Its been such a long time since I updated progress on Lady Marilyn you’d be forgiven for thinking I’d given up. Absolutely not the case, just taking a bit of a breather and sorting other stuff out. Poo has gone, Herman has arrived (and new toys just HAVE to be played with – it’s the Law) plus I’ve been working for a living too – and work has been manic….
So, when we left the story the venerable lump was out and mounted on its engine stand, the head was off, the studs were all loose and everything was going well…
I took the head to W. Drake in Bradford (http://www.wdrake.co.uk/) for pressure testing and cleaning. Just a quick job, or so I thought. As is always the way with testing, it revealed the need for more work. The head was leaking from the core plugs, the guides needed replacing, the seats could do with updating too and… and…and…. So I took the easy (but not cheap) route and told them to fully fettle it for me.
Drakes are very good but like, Ward Engineering, you couldn’t accuse them of being quick. To be fair I hadn’t been in the zone to do much during that time and no harm was done. Then 4 months later, like the second coming, the phone rang to tell me my head had finally arrived in the dispatch bay. Was I ready for it? Was I bloody hell!
And so the head was duly collected. Sadly Drakes don’t do the gold paint required for the head so once again I turned to the internet for guidance.
What’s the best way to walk from the kitchen to the stairs? If you follow the internet’s advice you’d leave by the backdoor, walk to Droitwich before hailing a cab to the train station heading for Seaton Sluice (real place), taking the bus to the front door and right there you’ll find the stairs.
This is how it was when I tried to track the paint down, about a million web pages later I’d arrived at HMG paints (https://www.hmgpaint.com/) who do a decent approximation to Jaguars Harvest Gold (the generally accepted shade used on the later S1 E Type heads). At least they had an outlet a couple of miles from work and I could happily collect said material in my lunchtime. So that was done and another part accumulated.
Meanwhile, back to the block and time to see what’s happening down below.
I span the engine over on the stand and whipped off the sump.

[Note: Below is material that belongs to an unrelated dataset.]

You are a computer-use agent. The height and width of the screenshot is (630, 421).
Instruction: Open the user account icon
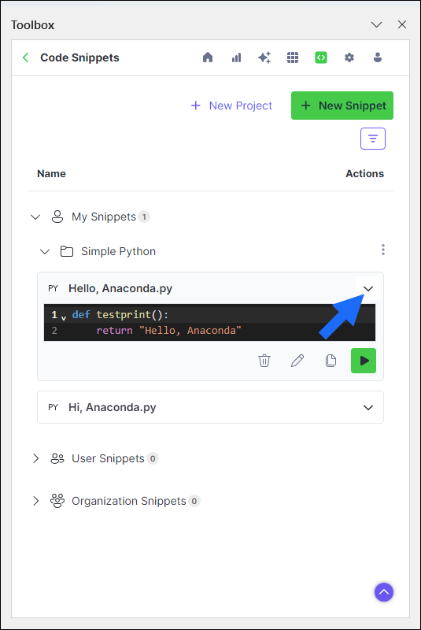pos(378,57)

To be fair there were no nasties floating around in there, but a ton of sludge had accumulated. A simple degrease was all that was needed.
I put the sump back on, masked the top end and cleaned up the block ready for a fresh coat of paint. Probably the wrong sequence this, but it made me feel like I’d made more progress than I actually had….
During the rebuild hiatus I tried to convince myself I was still doing meaningful work by accumulating all the bits for the rebuild, timing chains, tensioners, gaskets, seals and new head studs were waiting for the head to come back, and waiting, and waiting and so on…
Time to play catch up, uncover the block and take a peek at the bottom end and once again all looked pretty good.
From what I could see of the cylinders they were all pretty good.
I pulled the big ends out and they looked good. In many ways that’s the worst thing that could have happened. If they’d been worn it would have been a black and white crank grind, but they were fine.
Interestingly it appears the shells came from Gustav Graves Diamond mine in Iceland…
Next, pull the mains. Here there was wear, so the decision became easy – off to the grinders after all.
So, strip off the oil pump and pipework, remove the big ends and pull the pistons before taking off the mains and lifting the crank out
Next pull the oil pump drive and cam chain pulley
and off to the grinders it goes, along with the fly wheel which needs skimming too.
I’d bought a bore gauge to check the wear on the cylinders to decide if a re-bore was also on the cards. Neat bit of kit, checked its calibration at a friend of mines climate controlled measuring room (all very posh – but useful too) and it was bob-on.
Assemble the necessary configuration of collars and pin and we’re ready to go.
Happily the bores show very little wear
The base line measurement at the bottom of the bore was 0.05mm, maximum measured wear was 0.04mm, well within the 0.15 specification. Finally something that doesn’t need doing and isn’t anywhere close enough to “do it anyway” logic.
Now I can get into the oil ways and have everything spic and span for when the crank comes home.